Person who writes for publication in a series

A columnist (/'kQl@m(n)Ist/) is a person who writes for publication in a series, creating an article that usually offers commentary and opinions. Columns appear in newspapers, magazines and other publications, including blogs. They take the form of a short essay by a specific writer who offers a personal point of view. Columns are sometimes written by a composite or a team, appearing under a pseudonym, or (in effect) a brand name. Columnists typically write daily or weekly columns. Some columns are later collected and reprinted in book form.

==Radio and television==
Newspaper columnists of the 1930s and 1940s, such as Franklin Pierce Adams (also known as FPA), Nick Kenny, John Crosby, Jimmie Fidler, Louella Parsons, Drew Pearson, Ed Sullivan and Walter Winchell, achieved a celebrity status and used their syndicated columns as a springboard to move into radio and television. In some cases, such as Winchell and Parsons, their radio programs were quite similar in format to their newspaper columns. Rona Barrett began as a Hollywood gossip columnist in 1957, duplicating her print tactics on television by the mid-1960s. One of the more famous syndicated columnists of the 1920s and 1930s, O. O. McIntyre, declined offers to do a radio series because he felt it would interfere and diminish the quality of writing in his column, "New York Day by Day".

==Books==
Franklin Pierce Adams and O. O. McIntyre both collected their columns into a series of books, as did other columnists. McIntyre's book, The Big Town: New York Day by Day (1935) was a bestseller. Adams' The Melancholy Lute (1936) is a collection of selections from three decades of his columns. H. Allen Smith's first humor book, Low Man on a Totem Pole (1941), and his two following books, were so popular during World War II that they kept Smith on the New York Herald Tribunes Best Seller List for 100 weeks and prompted a collection of all three in 3 Smiths in the Wind (1946). When Smith's column, The Totem Pole, was syndicated by United Features, he told Time:

Just between you and me, it's tough. A typewriter can be a pretty formidable contraption when you sit down in front of it and say: "All right, now I'm going to be funny."
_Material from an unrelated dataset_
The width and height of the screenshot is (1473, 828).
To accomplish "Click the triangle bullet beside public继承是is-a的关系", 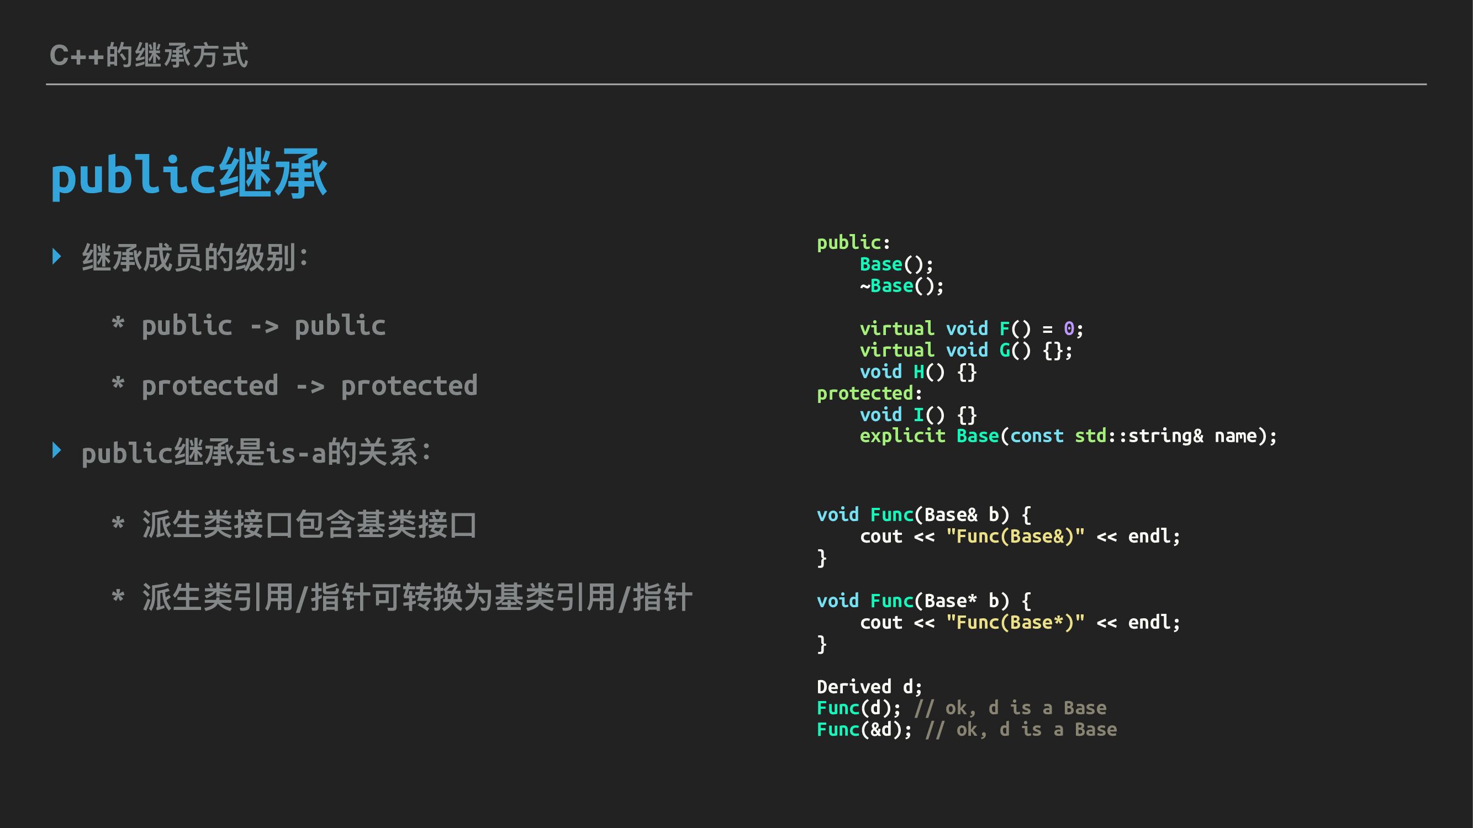I will (57, 450).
The writing of French humor columnist Alain Rémond has been collected in books. The Miami Herald promoted humor columnist Dave Barry with this description: "Dave Barry has been at The Miami Herald since 1983. A Pulitzer Prize winner for commentary, he writes about issues ranging from the international economy to exploding toilets." Barry has collected his columns into a series of successful books. He stopped writing his nationally syndicated weekly column in 2005, and the Miami Herald now offers on its website a lengthy selection of past columns by Barry.
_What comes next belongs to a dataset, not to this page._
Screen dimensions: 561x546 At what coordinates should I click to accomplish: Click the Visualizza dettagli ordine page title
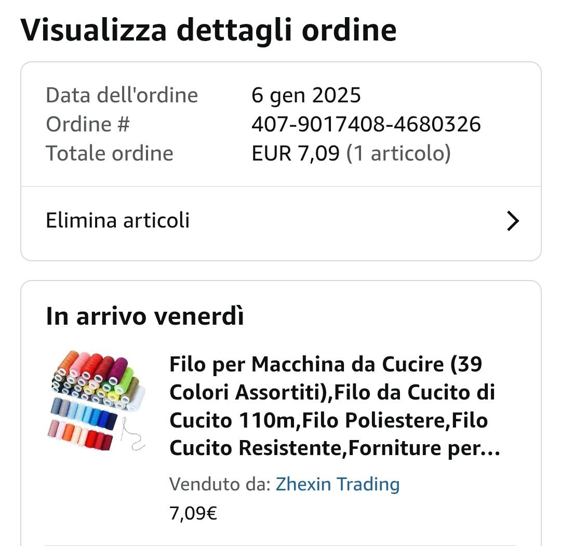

In 1950, Editor & Publisher looked back at the newspaper columnists of the 1920s:

"Feature service of various sorts is new", Hallam Walker Davis wrote in a book, The Column, which was published in 1926. "It has had the advantage of high-powered promotion. It is still riding on the crest of the first big wave its own splash sent out." But Mr. Davis did think that in a decade or two the newspapers might be promoting their columns along with their comic strips. The World had started the ball rolling with billboard advertising of Heywood Broun's "It Seems to Me". The McNaught Syndicate was sitting pretty with O. O. McIntyre, Will Rogers and Irvin S. Cobb on its list. The New York Herald Tribune offered Don Marquis and Franklin P. Adams rhymed satirically in "The Conning Tower" for the New York World Syndicate. "A Line o' Type or Two", Bert Leston Taylor's verse column in the Chicago Tribune, was now being done by Richard Henry Little. Other offerings: humorous sketches by Damon Runyon; O. Henry stories; editorials by Arthur Brisbane; Ring Lardner letter; "Rippling Rhymes", by Walt Mason; literary articles by H. L. Mencken.

==Newspaper and magazine==

In certain instances, a column can prove so popular it becomes the basis for an expansion into an entire magazine. For instance, when Cyrus Curtis founded the Tribune and Farmer in 1879, it was a four-page weekly with an annual subscription rate of 50 cents. He introduced a women's column by his wife, Louise Knapp Curtis, and it proved so popular that in 1883 he started publishing it as a separate monthly supplement, Ladies Journal and Practical Housekeeper, edited by Louise Curtis. With 25,000 subscribers by the end of its first year, it was such a success that Curtis sold Tribune and Farmer to put his energy into the new publication, which became the Ladies' Home Journal.

There is sometimes crossover between being a politician and a columnist. For example, Boris Johnson had a column in the Daily Telegraph, was elected a member of the UK Parliament, became Mayor of London then UK Prime Minister, then became a columnist for the Daily Mail on being forced out of office.

Carl Rowan was a famous black columnist who wrote for The Mineapollis Tribune. His articles about racism and international affairs made him famous across the USA. In 1961, he was asked by the president John F. Kennedy to join his administration. He then became a Deputy Assistant Secretary of Public Affairs. That was all made possible due to his interview with Mr. Kennedy that happened year before.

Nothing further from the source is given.